Objective: We compared 5% dextrose in water with sterile water as an irrigating solution and evaluated postoperative intravascular hemolysis.
Methods: A prospective, randomized, controlled trial of 41 benign prostatic hypertrophy (BPH) patients who underwent TURP. The differences between preoperative and postoperative free plasma hemoglobin were measured by using a spectrophotometric method to determine the degree of intravascular hemolysis. Serum glucose and electrolytes were measured preoperatively and postoperatively. Signs and symptoms of TUR syndrome were recorded. Prostatic tissues were weighed. Volumes of irrigating fluid were recorded.

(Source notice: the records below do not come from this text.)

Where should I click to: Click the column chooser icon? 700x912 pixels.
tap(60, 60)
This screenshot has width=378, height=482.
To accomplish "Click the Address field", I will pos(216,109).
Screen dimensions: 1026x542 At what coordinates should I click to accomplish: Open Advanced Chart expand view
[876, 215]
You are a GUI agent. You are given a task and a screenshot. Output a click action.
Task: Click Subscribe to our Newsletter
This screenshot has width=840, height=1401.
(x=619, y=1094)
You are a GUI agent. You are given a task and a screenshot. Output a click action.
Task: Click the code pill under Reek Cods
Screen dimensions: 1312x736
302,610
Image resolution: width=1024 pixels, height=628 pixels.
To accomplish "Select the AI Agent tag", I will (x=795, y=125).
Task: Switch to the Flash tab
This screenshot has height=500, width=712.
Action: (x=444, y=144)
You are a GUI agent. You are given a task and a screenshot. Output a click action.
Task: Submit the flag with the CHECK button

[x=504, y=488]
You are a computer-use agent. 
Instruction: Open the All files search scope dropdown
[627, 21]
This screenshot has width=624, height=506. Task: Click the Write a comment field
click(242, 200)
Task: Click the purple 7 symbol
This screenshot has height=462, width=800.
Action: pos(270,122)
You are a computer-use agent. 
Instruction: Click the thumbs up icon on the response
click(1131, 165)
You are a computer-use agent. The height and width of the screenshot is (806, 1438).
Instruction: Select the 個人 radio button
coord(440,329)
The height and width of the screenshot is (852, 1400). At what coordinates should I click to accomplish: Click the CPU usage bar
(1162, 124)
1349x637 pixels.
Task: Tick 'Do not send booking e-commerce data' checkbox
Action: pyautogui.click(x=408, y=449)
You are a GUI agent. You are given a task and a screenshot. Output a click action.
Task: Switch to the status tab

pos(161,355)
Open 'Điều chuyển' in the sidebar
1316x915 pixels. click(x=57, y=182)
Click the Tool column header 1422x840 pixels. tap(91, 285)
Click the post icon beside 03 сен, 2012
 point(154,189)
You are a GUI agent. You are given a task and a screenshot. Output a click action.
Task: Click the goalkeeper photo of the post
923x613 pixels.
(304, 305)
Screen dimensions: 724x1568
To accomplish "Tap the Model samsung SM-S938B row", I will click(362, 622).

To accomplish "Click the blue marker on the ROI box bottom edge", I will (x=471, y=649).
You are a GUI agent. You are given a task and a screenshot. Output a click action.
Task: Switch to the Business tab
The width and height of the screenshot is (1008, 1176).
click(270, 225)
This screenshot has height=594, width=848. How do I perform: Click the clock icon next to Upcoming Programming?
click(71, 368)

Results: Free plasma hemoglobin was significantly increased in the sterile water group (n = 21) and higher than in the 5% dextrose in water group (n = 20) (p < 0.001). The postoperative plasma glucose was higher in the 5% dextrose in water group (p = 0.007). None of patients developed a TUR syndrome. There was no difference in other serum electrolytes between both groups.
Conclusion: Intravascular hemolysis can be prevented by using 5% dextrose in water instead of sterile water. No correlation between hemolysis and TUR syndrome was found in TURP patients with postoperative stable serum sodium.